Adventure mode is the core of the game for the challenge-hungry audience. Offering four Adventure series of increasing difficulty and number of events, completion of the Adventure mode offers Living Statues – animated trophies that mark your success and, along with the photos taken during a game, can be uploaded to kinectshare.com for sharing with friends on social networking websites or download to your PC. A final option, Timed Play, alters the games from score attacks to time-pressured events, which acts as an additional distraction rather than a distinguished third mode.
Of the games included, Rally Ball and River Rush are undoubtedly the most impressive. Rally Ball was one of the earliest revealed Kinect games (formerly known as Ricochet), and River Rush has been the most discussed aspect of Kinect Adventures prior to launch. Considering Kinect is supposedly designed to breakaway from videogame tradition, the River Rush component of Kinect Adventures is surprisingly conformist. The idea being to collect Adventure Pins on your way down the course – the greater the number collected effectively being your success rate, with better medals awarded at set totals – River Rush features all the depth you would expect in a videogame of such a nature: alternate paths, hidden jumps and cloud-based roadways that require intricate skill or blind luck to land upon.
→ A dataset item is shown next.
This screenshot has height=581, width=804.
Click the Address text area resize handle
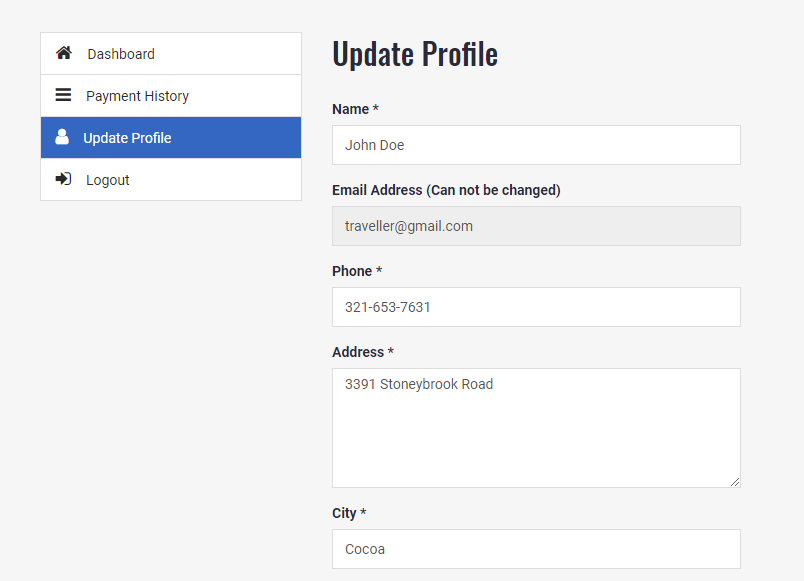[735, 482]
20,000 Leaks is an enjoyable experience, if somewhat lightweight by comparison to Rally Ball, River Rush and Reflex Ridge, while Space Pop is undoubtedly the most ill conceived of all the included games. Tasking the player with manoeuvring around a 3D space directed by their arm movements, bubbles appear from each a foreground and background series of dispensers. The control of your on-screen avatar is simply too loose to deliver a respectably entertaining experience, and more-often-than-not simply flapping your arms about will deliver similar results to attempting precise manoeuvres.
Playing online is a simple set-up, at first given the option to invite friends, or choosing to locate any online player via the menu. The online gameplay is just as cautionary as sharing your images or Living Trophies online, obviously designed with young children in mind, but doesn’t restrict playing together at all, simply the level of communication allowed. The resulting effect is one that’s much more approachable than Wii’s frustrating Friend Code system, but just as secure.
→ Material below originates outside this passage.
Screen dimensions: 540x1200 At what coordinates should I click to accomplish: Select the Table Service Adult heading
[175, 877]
The visual quality of Kinect Adventures is of course of a reasonable standard throughout, putting your Xbox 360 Avatars into a variety of different environments. Everything is presented in more than respectable manner, making the touch-to-proceed effect of Kinect immediately accessible to all players, familiar with game menus or otherwise. River Rush again takes the spotlight as the best looking event on offer, with expansive, varied levels and some fantastic water effects, while Space Pop again falls behind with the most dull appearance of all.
Kinect Adventures is not just the first game early adopters of Kinect will experience, but also the first game from Microsoft Game Studios’ new studio, Good Science (formerly known as SpawnPoint). As such, it’s hard to fault a game which has obviously been given the directive of competing with Wii Sports, and doing it in such a way that will encourage games from all walks-of-life, not just those who wouldn’t consider themselves gamers. Kinect Adventures doesn’t break the motion-control pack-in mould, but it certainly supports the argument that an easily digestible introduction will leave you hungry for more.